Good luck, and I will look forward to the summary,

Center for the Ecological Study of Perception and Action
University of Connecticut, Storrs, CT 06269
email: drc93001@uconnvm.uconn.edu
Tel: (860) 486-2212 (W), (860) 429-6343 (H)
Fax: (860) 486-2760

From: Giovanni LEGNANI

I sugget you having a look at the ISB home page where some software is available


From: "Ian Kremenic"

The best all-around language that I have used (and by far the best
program of any type I have ever used) is MATLAB.

Does all that. It's a high-level lenaguage that also lets you use
many programming constructs similar to C. The latest version also
lets one do object-oriented programming. It generates beautiful
presentation-quality plots. Be sure to get the Signal Processing
Toolbox add-on, and most of your DSP work will be done for you. I've
not had occasion to access databases, but there is an API for writing
C or Fortran code to interface with MATLAB. The most recent version
also has tools for easier GUI development (a la Visual Basic).
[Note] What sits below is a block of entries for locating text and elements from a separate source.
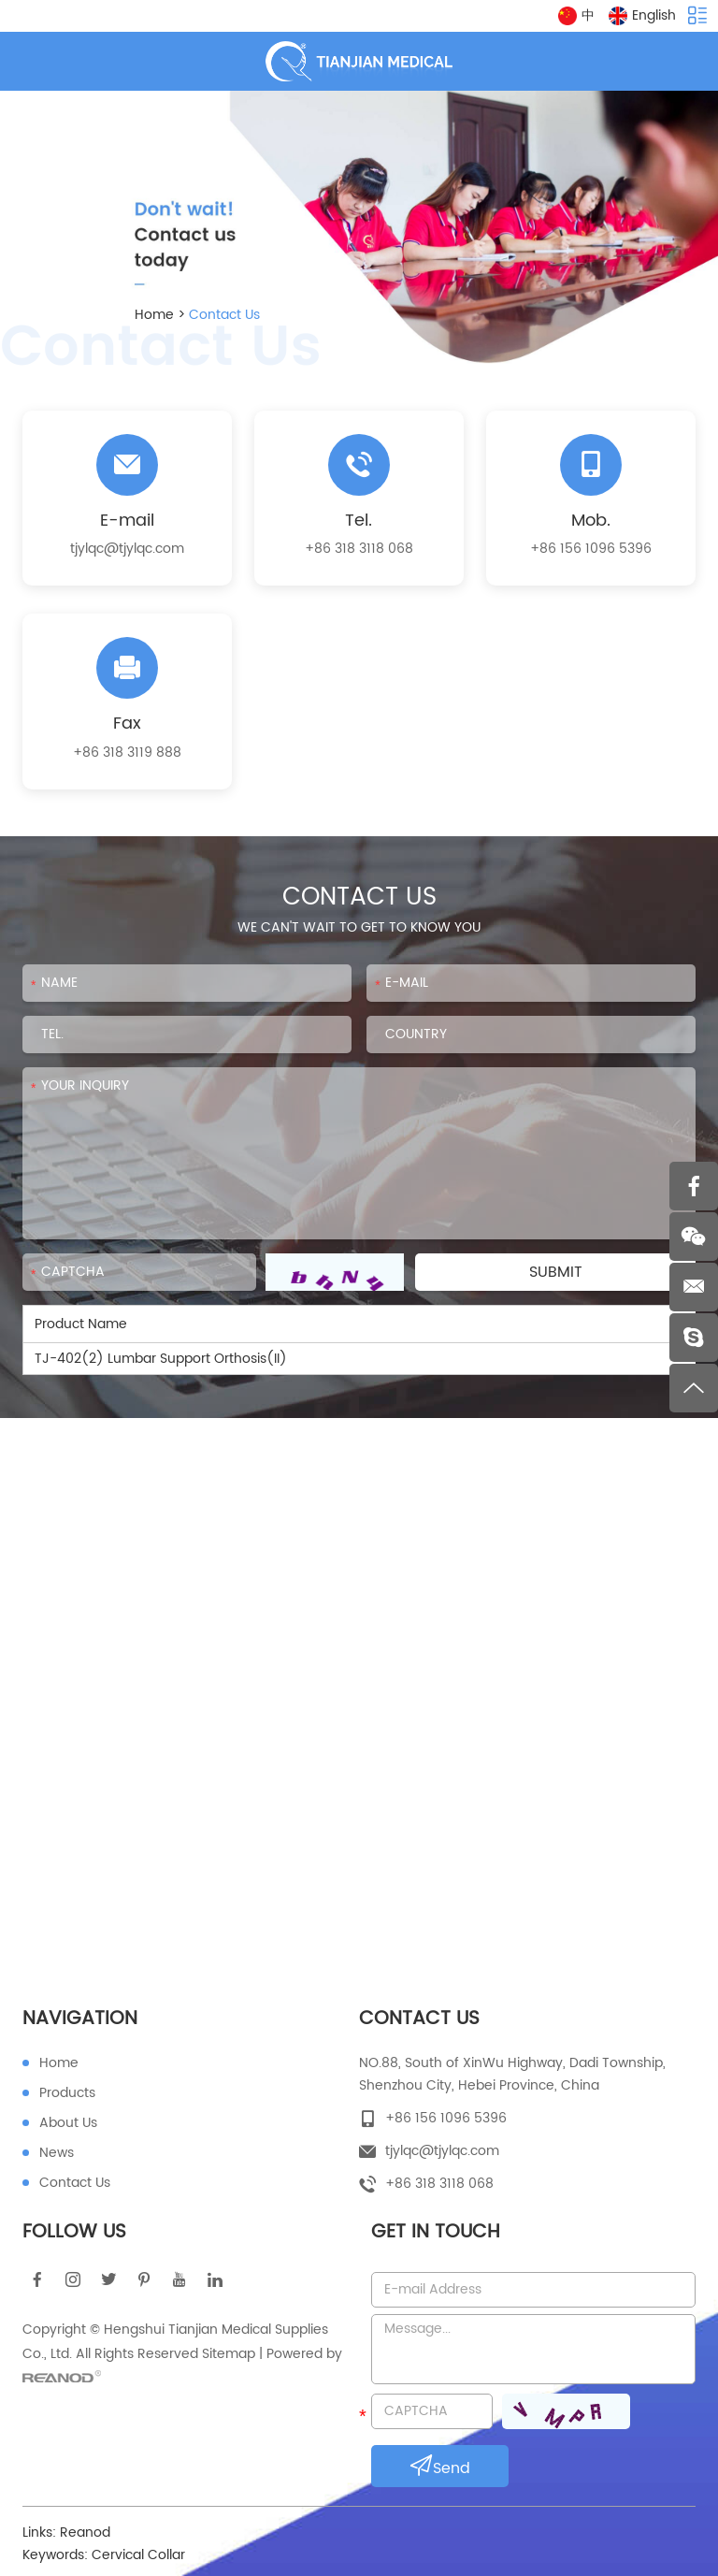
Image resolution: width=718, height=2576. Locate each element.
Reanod (85, 2532)
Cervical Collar (138, 2555)
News (56, 2153)
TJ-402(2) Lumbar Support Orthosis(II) (161, 1358)
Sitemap (228, 2354)
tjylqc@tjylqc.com (127, 549)
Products (67, 2093)
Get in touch (435, 2232)
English (642, 15)
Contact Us (224, 315)
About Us (68, 2123)
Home (154, 315)
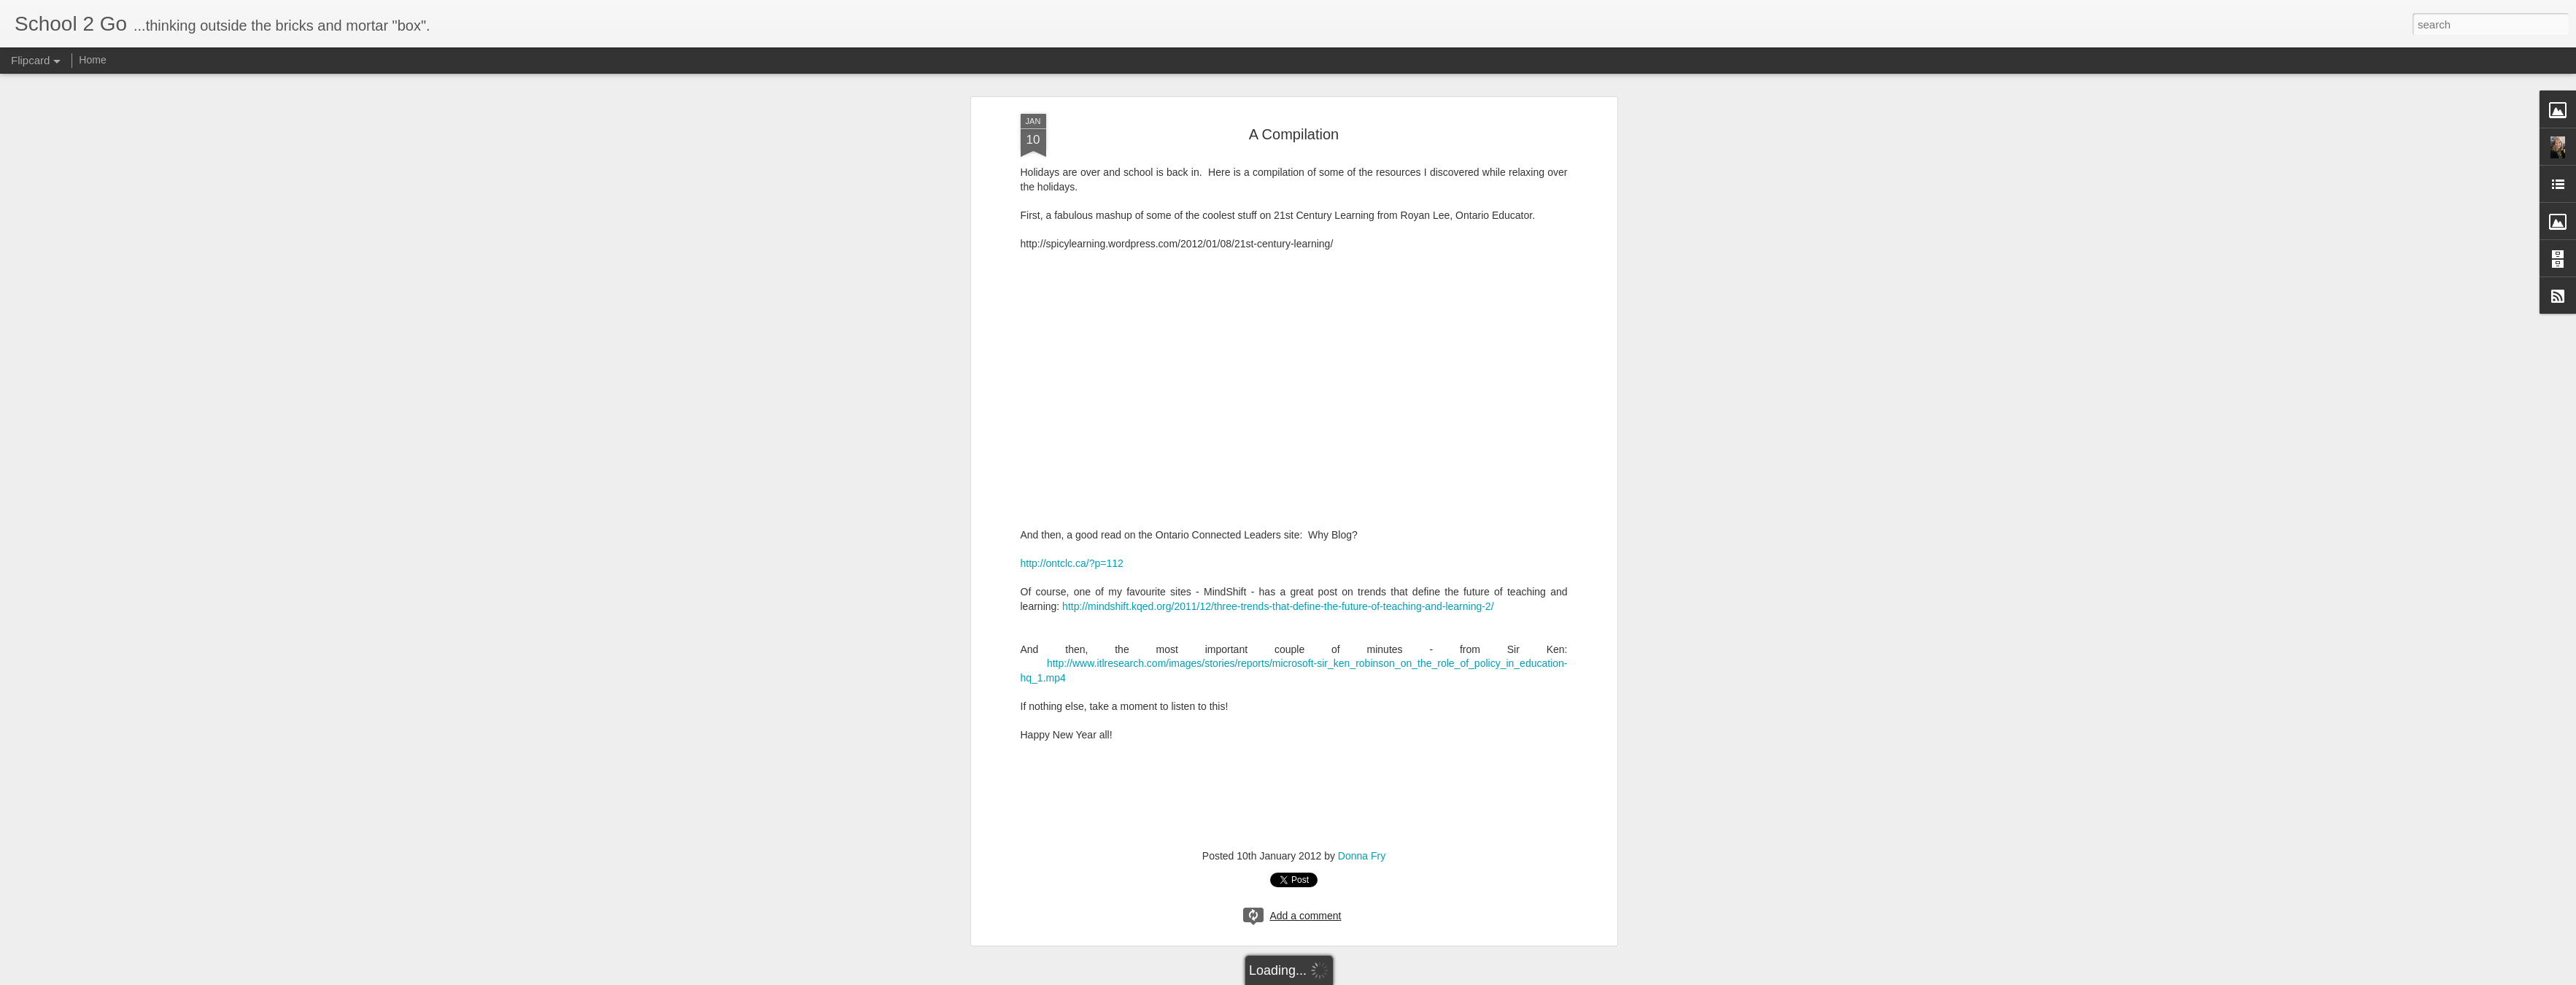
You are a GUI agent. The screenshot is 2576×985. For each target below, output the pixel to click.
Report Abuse (1376, 977)
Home (92, 60)
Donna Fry (1361, 739)
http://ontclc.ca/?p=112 (1072, 446)
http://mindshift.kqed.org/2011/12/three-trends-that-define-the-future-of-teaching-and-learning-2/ (1277, 489)
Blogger (1333, 977)
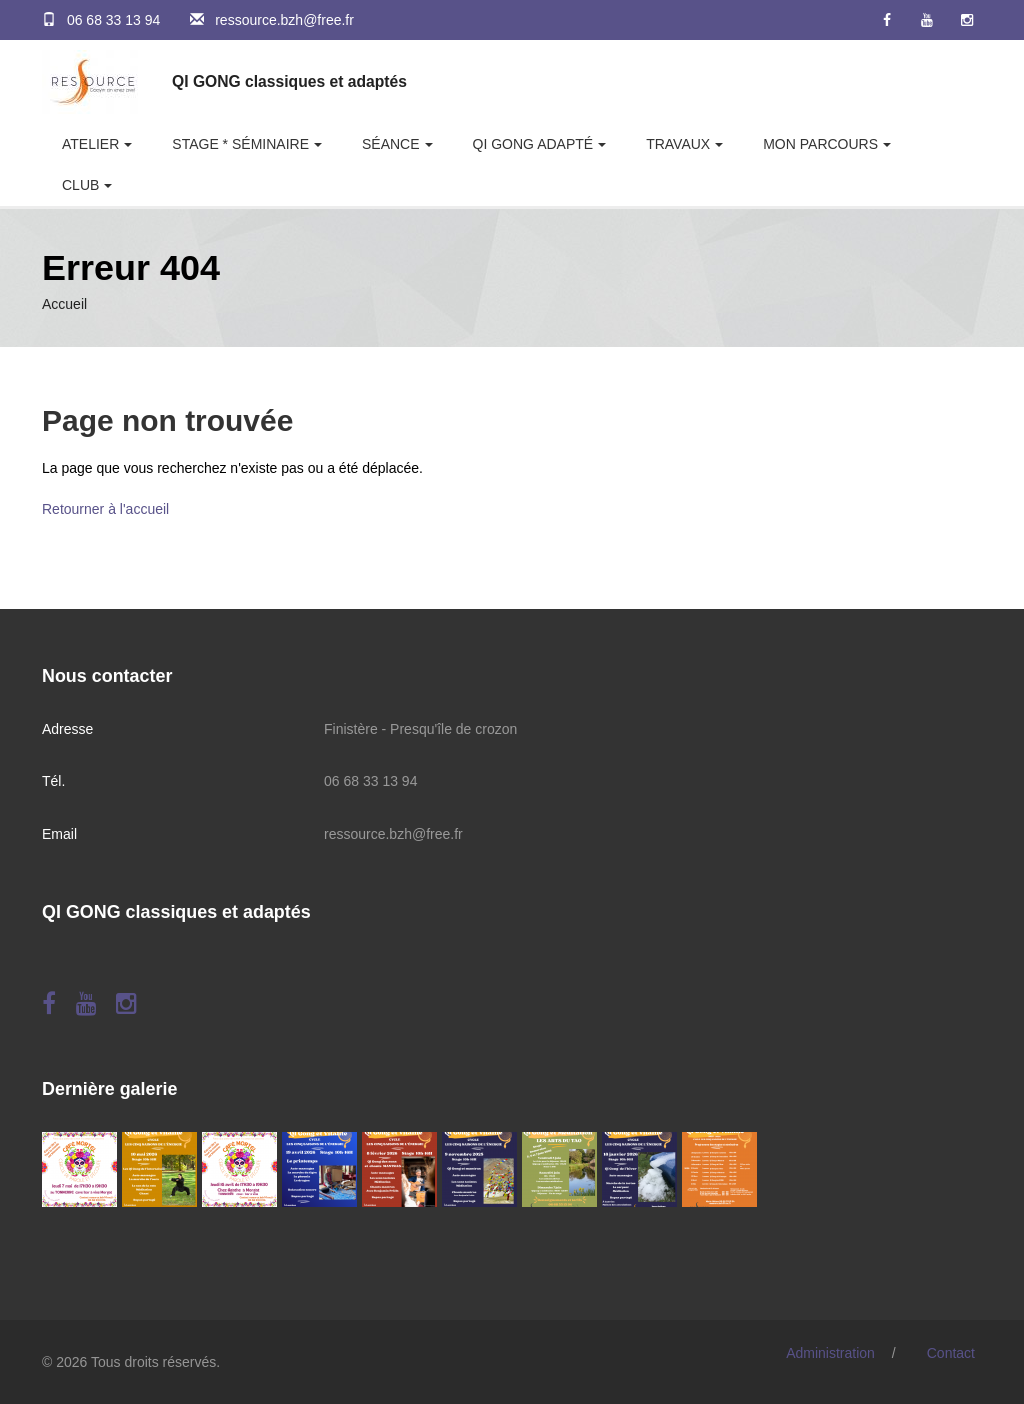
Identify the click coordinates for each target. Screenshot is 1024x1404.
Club (80, 185)
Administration (830, 1353)
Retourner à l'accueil (105, 509)
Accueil (64, 304)
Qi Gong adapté (533, 144)
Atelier (90, 144)
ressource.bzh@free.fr (284, 20)
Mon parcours (820, 144)
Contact (951, 1353)
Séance (391, 144)
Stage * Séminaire (240, 144)
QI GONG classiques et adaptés (289, 81)
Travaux (678, 144)
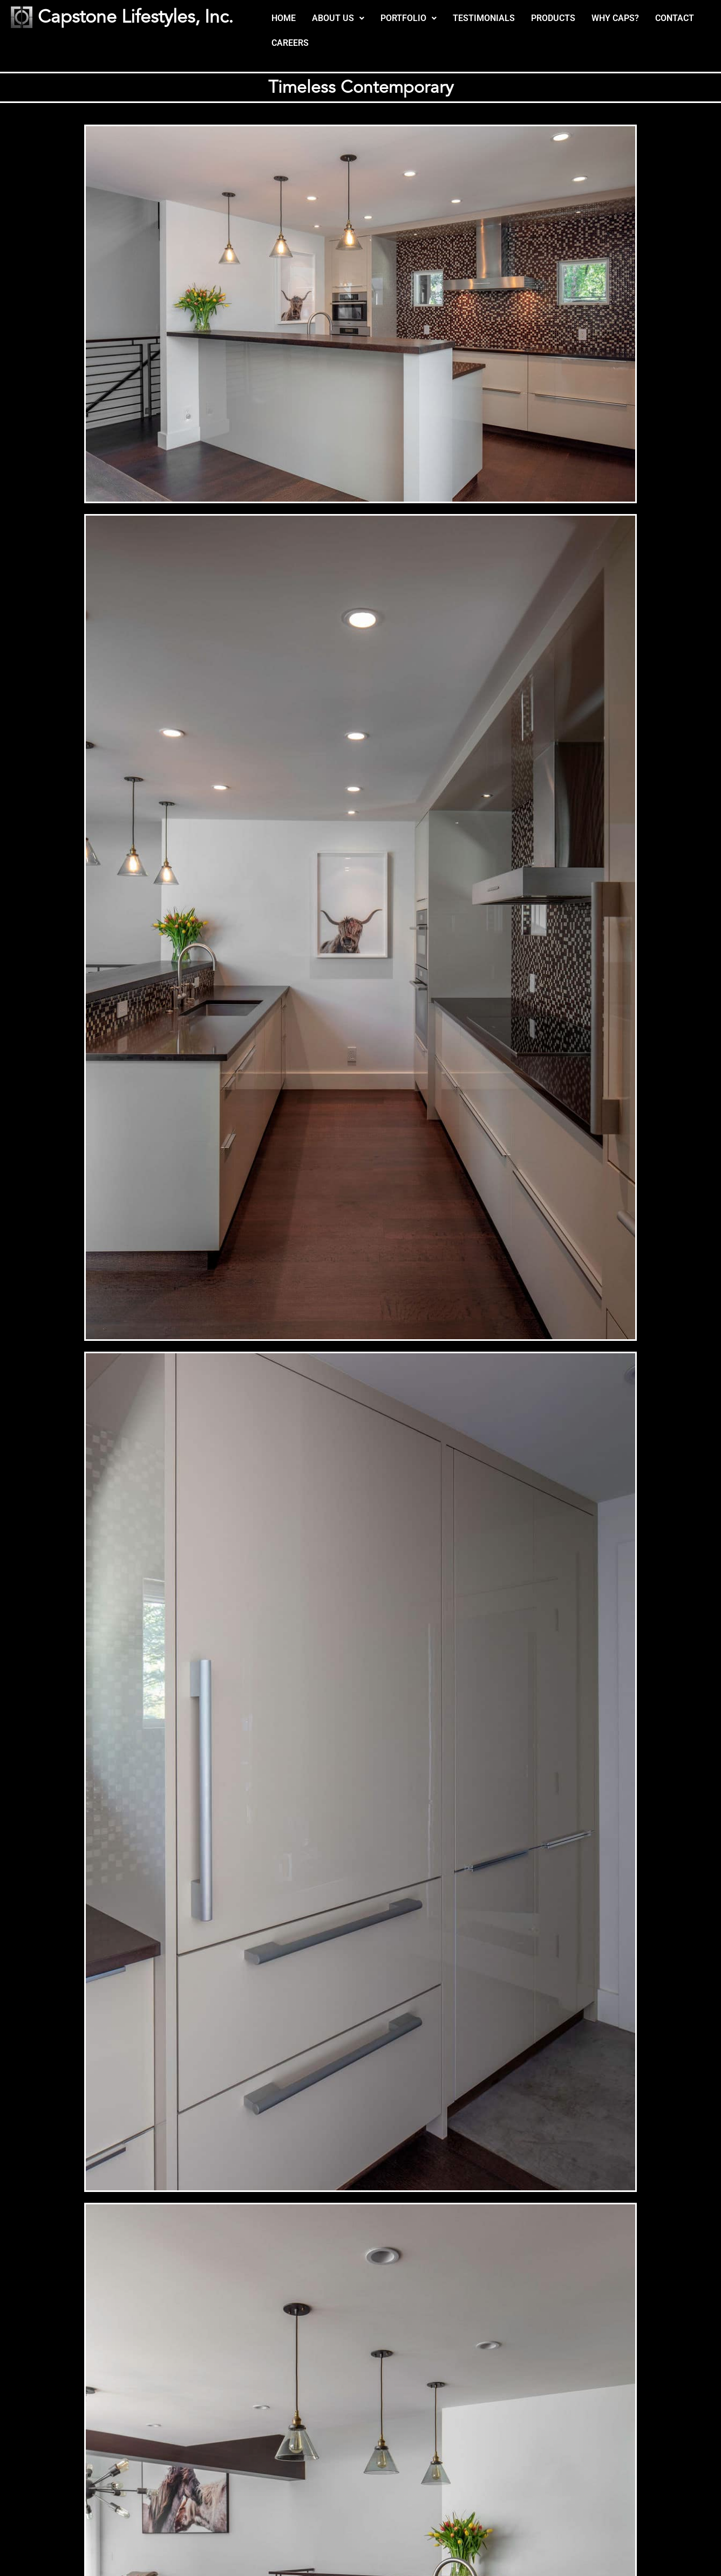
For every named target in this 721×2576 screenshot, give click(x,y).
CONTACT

A big bonus for me is that, unlike most software that claims to work
the same across any supported platform, MATLAB actually does. Write
your functions or scripts anywhere, and run them on any computer with
that same version of MATLAB. It runs on Win 95/NT, Mac, and most
flavors of UNIX (including Linux!) Hell, I know they used to even
sell a Cray version.


Ian Kremenic, M.Eng. ian@nismat.org
Research Assistant/Network Admin. http://www.nismat.org
Nicholas Institute for Sports Medicine and Athletic Trauma

From: Barry Munkasy

I would recomment that you consider National Instrument's Labview
programming language. I think you will find that it meets your
requirements and will provide you with other advantages such as the ability
to be integrated with an A/D collection system.